With the pictures left out, transcribe exactly the lines from the one with "Click the notification bell icon" through the end of the data.

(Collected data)
■ ■ ■ ■ ■

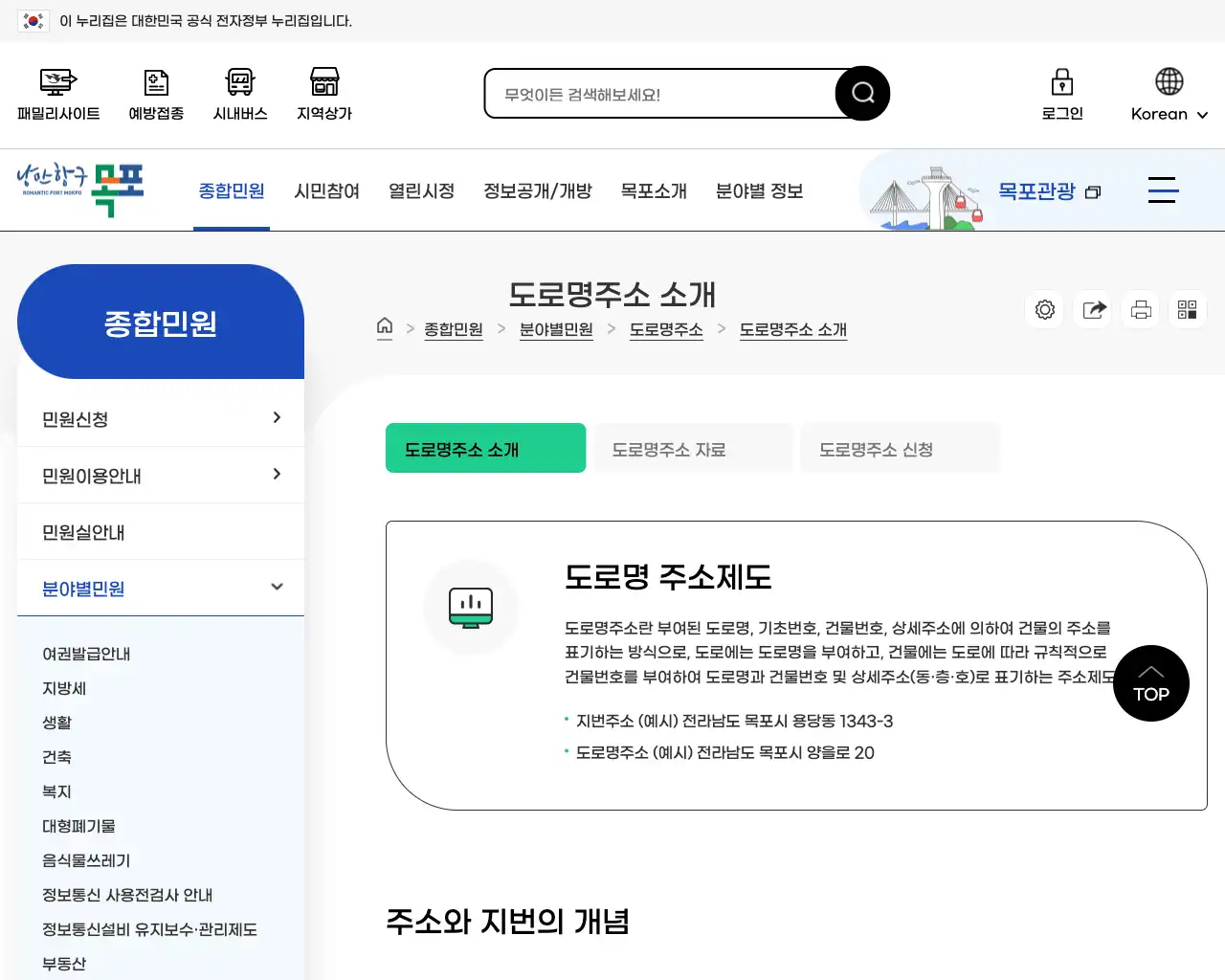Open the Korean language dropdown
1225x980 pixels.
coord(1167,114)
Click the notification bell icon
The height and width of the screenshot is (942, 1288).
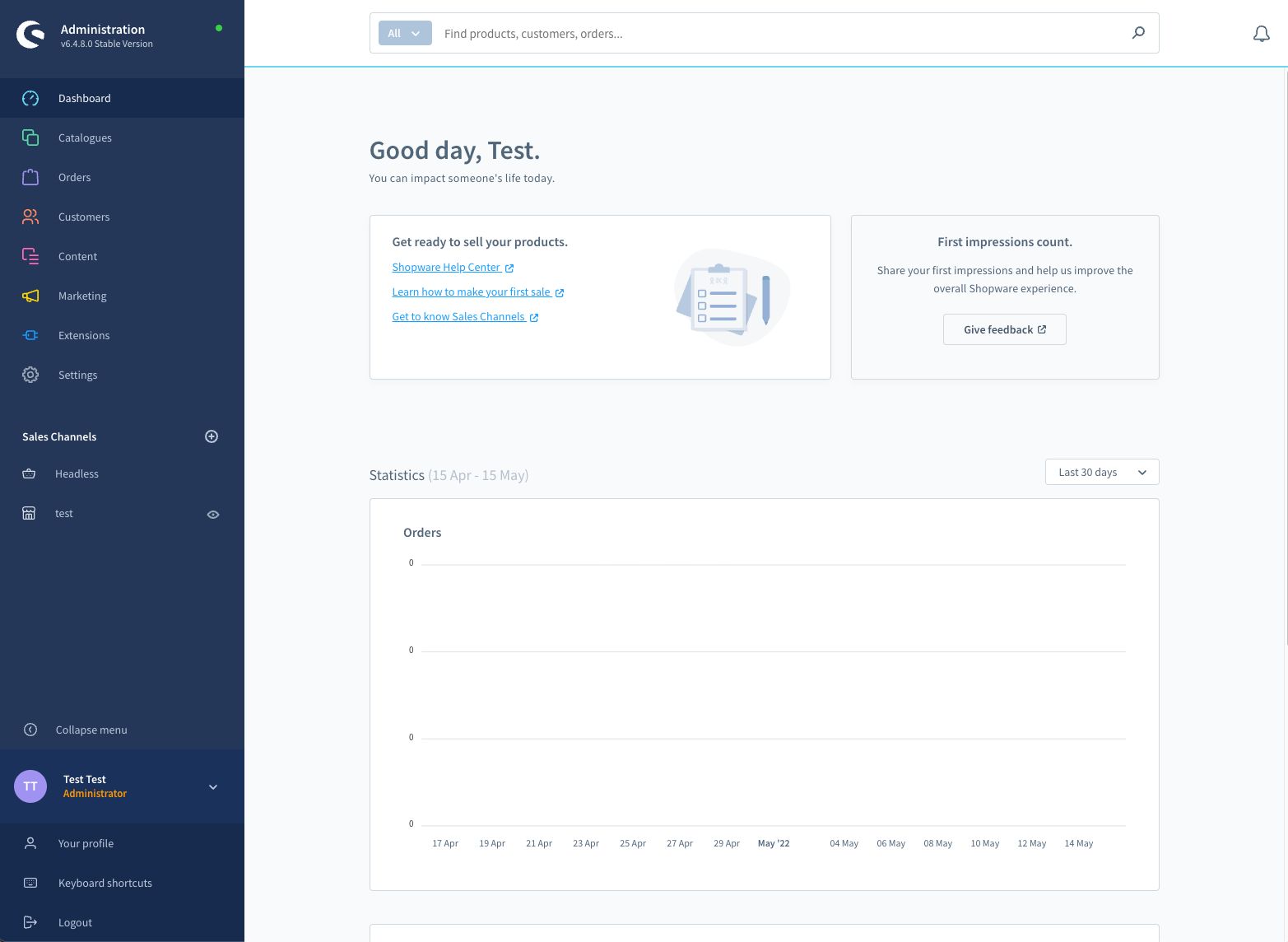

■ ■ ■ ■ ■

## RESULT
Click the notification bell icon
The height and width of the screenshot is (942, 1288).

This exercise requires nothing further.